Capaz de fixar a posição definitiva da Corte sobre o tema, o julgamento do recurso, que era esperado para o plenário virtual no primeiro semestre de 2020, ainda não foi pautado.
“A lentidão do Supremo contrasta com a celeridade com que o tribunal concedeu a liminar para paralisar os processos do Brasil inteiro – um pedido inusitado, feito em nome de um recurso futuro, que ainda sequer existia”, afirmou ao Valor o advogado da Federação Única dos Petroleiros (FUP), Normando Rodrigues.
A controvérsia em torno do cálculo de complemento da RMNR começou em 2011, quando um servidor da área de Perfuração e Poços entrou com uma reclamação na 2ª Vara do Trabalho de Mossoró (RN). O pedido para que fosse feito o recálculo da sua remuneração foi negado três vezes – pela primeira e segunda instâncias e pela Quinta Turma do TST.

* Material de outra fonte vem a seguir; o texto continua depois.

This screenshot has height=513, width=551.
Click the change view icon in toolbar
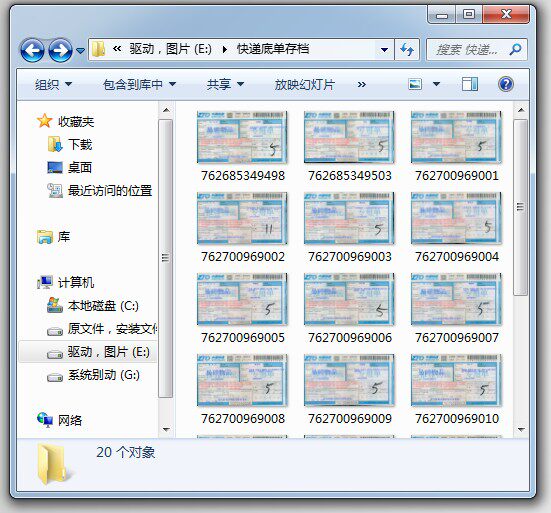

A defesa do servidor insistiu na tese até que a subseção do tribunal especializada em Dissídios Individuais decidiu submeter o caso à análise do plenário, designando antes uma audiência pública. Em 21 de junho de 2018, o processo foi julgado por um colegiado dividido.
A definição pela condenação da Petrobras só veio na manifestação do 25º ministro, que desempatou o placar. A diferença de apenas um voto criou no governo a expectativa de ver a condenação revertida no STF.
Por outro lado, um precedente da Corte o preocupa. Em 2015, em outro caso parecido sobre RMNR, o tribunal entendeu que não estava em discussão a constitucionalidade dos pagamentos pelas condições especiais de trabalho – eles seriam feitos de todo modo, incluídos ou não no cálculo do complemento. A questão era meramente sobre uma fórmula matemática, o que afastaria o cabimento do recurso ao STF.
Procurada, a Petrobras não comentou. No ano passado, na ocasião de outra reportagem do Valor sobre o tema, a estatal disse que “continua atuando na defesa dos seus interesses e acredita no êxito nestes processos”. Já Moraes afirmou que o recurso extraordinário “será levado a julgamento o mais breve possível”.